TEKS HALAMAN:
━━━━
Firman Allah:
ثُمَّ إِنِّيْ دَعَوْتُهُمْ جِهَارًا. ثُمَّ إِنِّيْ أَعْلَنْتُ لَهُمْ وَ أَسْرَرْتُ لَهُمْ إِسْرَارًا.
71: 8. Kemudian sesungguhnya aku telah menyeru mereka (kepada iman) dengan cara terang-terangan.
71: 9. Kemudian sesungguhnya aku (menyeru) mereka (lagi) dengan terang-terangan dan dengan diam-diam.
(Qs. Nūḥ [71]: 8-9).
Firman Allah ta‘ālā: (ثُمَّ إِنِّيْ دَعَوْتُهُمْ جِهَارًا) “Kemudian sesungguhnya aku telah menyeru mereka (kepada iman) dengan cara terang-terangan,” yakni terang-terangan menyeru mereka. Lafazh (جِهَارًا) di-nashab-kan oleh lafazh (دَعَوْتُهُمْ) dengan nashab-nya mashdar. Sebab salah satu dari kedua seruan tersebut adalah (seruan yang dilakukan dengan cara) terang-terangan. Oleh karena itulah lafazh (جِهَارًا) itu di-nashab-kan oleh lafazh (دَعَوْتُهُمْ) tersebut, layaknya lafazh al-qarfashā’ (duduk dengan lutut diangkat menempel ke perut) di-nashab-kan oleh lafazh Qa‘ada, sebab al-qarfashā’ (القرفصاء) adalah satu cara duduk. Atau, yang dimaksud dari lafazh (دَعَوْتُهُمْ) “Aku telah menyeru mereka” adalah (جَاهَرْتُهُمْ) “Aku telah terang-terangan kepada mereka.”
Namun lafazh (جِهَارًا) boleh juga menjadi shifat bagi mashdar lafazh (دَعَا). Yakni Da‘ā Jihāran, yakni mujāharan bihi (Dia menyeru dengan seruan yang terang-terangan, yakni yang dibuat terang-terangan).
Lafazh (جِهَارًا) juga boleh menjadi mashdar yang berada pada posisi ḥāl. Yakni, Da‘autuhum mujāharan lahum bid-da‘watī (aku menyeru mereka dengan terang-terangan menyeru kepada mereka).
━━━━
TUGAS LATIHAN:
Tuliskan kembali tafsir Surah Nūḥ ayat 8–9 di atas tanpa mengubah satu kata pun, semuanya mulai dari "Namun lafazh (جِهَارًا)" sampai dengan "menyeru kepada mereka).".

DATA TERCATAT:
━━━━
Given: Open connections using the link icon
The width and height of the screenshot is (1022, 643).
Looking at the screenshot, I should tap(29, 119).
━━━━
JAWABAN:
Namun lafazh (جِهَارًا) boleh juga menjadi shifat bagi mashdar lafazh (دَعَا). Yakni Da‘ā Jihāran, yakni mujāharan bihi (Dia menyeru dengan seruan yang terang-terangan, yakni yang dibuat terang-terangan).
Lafazh (جِهَارًا) juga boleh menjadi mashdar yang berada pada posisi ḥāl. Yakni, Da‘autuhum mujāharan lahum bid-da‘watī (aku menyeru mereka dengan terang-terangan menyeru kepada mereka).